Even before the collapse of the Soviet Union in 1991, Moscow Patriarchate allowed the sister churches in Ukraine, Belarus and Moldova to have their own budgets, to appoint their own bishops and to run all of their “earthly” activities (education, production of church items, etc.) without consulting anyone in Moscow. In return, the Russian Orthodox Church remained in “eucharistic union” with them, with representatives of these churches participating in the election of the Russian Patriarch of ROC. But what is most important, all believers in these countries and Russia can satisfy their religious needs on equal footing in any of these sister churches.
PATRIARCH IN DREAM OF KIEV
After his election in 2009, the Patriarch of the Russian Orthodox Church Kirill became much more active than his predecessors in propagating the idea of the “Russian world,” a free spiritual community of the individuals sharing Christian Orthodox values, anchored in Russian culture and having some knowledge (not necessarily proficiency) of the Russian language.

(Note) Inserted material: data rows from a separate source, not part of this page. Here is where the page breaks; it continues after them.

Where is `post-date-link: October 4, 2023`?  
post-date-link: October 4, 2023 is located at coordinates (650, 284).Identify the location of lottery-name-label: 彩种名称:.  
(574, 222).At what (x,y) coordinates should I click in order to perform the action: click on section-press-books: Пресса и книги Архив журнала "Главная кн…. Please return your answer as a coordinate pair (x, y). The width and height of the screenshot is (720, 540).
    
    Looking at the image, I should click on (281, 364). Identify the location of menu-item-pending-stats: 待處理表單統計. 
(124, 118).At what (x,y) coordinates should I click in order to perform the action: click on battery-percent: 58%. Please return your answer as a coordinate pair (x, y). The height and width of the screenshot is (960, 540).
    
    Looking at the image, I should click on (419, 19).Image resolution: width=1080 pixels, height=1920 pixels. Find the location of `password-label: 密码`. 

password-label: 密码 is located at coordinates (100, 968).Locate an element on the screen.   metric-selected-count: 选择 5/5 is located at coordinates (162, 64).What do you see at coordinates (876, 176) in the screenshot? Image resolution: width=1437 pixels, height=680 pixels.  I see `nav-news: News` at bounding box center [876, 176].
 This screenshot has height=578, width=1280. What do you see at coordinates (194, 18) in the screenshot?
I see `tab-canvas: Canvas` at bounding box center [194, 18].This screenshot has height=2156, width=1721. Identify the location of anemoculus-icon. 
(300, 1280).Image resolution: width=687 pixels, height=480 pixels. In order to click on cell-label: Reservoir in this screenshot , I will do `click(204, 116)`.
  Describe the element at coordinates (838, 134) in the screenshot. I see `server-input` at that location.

The tragic wars in Georgia and Ukraine in 2008 and 2014, when Christian Orthodox believers killed each other on both sides of the fronts, led to innumerable losses for both the church and its Orthodox parishioners. Dozens of Orthodox priests had to emigrate from Ukraine to Russia because of accusations of being “Moscow stooges.” But this suffering did not shatter the belief of Patriarch Kirill in the feasibility of Russian world and its benign nature.
For Kirill, there is a personal side to these conflicts: the tradition to celebrate the anniversaries of Prince Vladimir’s Baptism of Rus in Kiev, established by Kirill’s predecessors back in 2008, can no longer be continued because of the Ukrainian government’s negative stance towards him personally.
“The Patriarch feels very badly about the fact that the Ukrainian authorities do not let him visit Kiev, the cradle of Russian Orthodoxy,” explained Vladimir Legoyda, ROC’s representative in the Holy Synod’s department on public affairs. “For many centuries, this is the first time that the head of the Russian orthodox Church is facing such a constraint on his movement. But the Patriarch is sure that sooner or later such a visit will be possible again. We don’t support any sides in Ukraine’s war. We just want this war to end as soon as possible.”
Speaking to a convention of the world’s Orthodox churches’ representatives in Moscow on July 27, Patriarch Kirill denounced the attempts to divide and subdue the Ukrainian Orthodox Church, he condemned its discrimination and the attempts to disown it of its most famous Pochayiv monastery and Kiev-Pechersk one. “For our church, Kiev is the same kind of a holy place as Jerusalem is for Christians of all creeds or Kosovo is for the Serb Orthodox church,” Kirill explained. He also asked the Ukrainian authorities not to “cut away” the Ukrainian church from the Moscow Patriarchate.
But will the official Kiev hear the Patriarch? It may not, but after all, the link between the Russian and Ukrainian believers is really not of an earthly nature. And what God has tied together, will the governments be able to severe? Every true believer knows the answer to this question.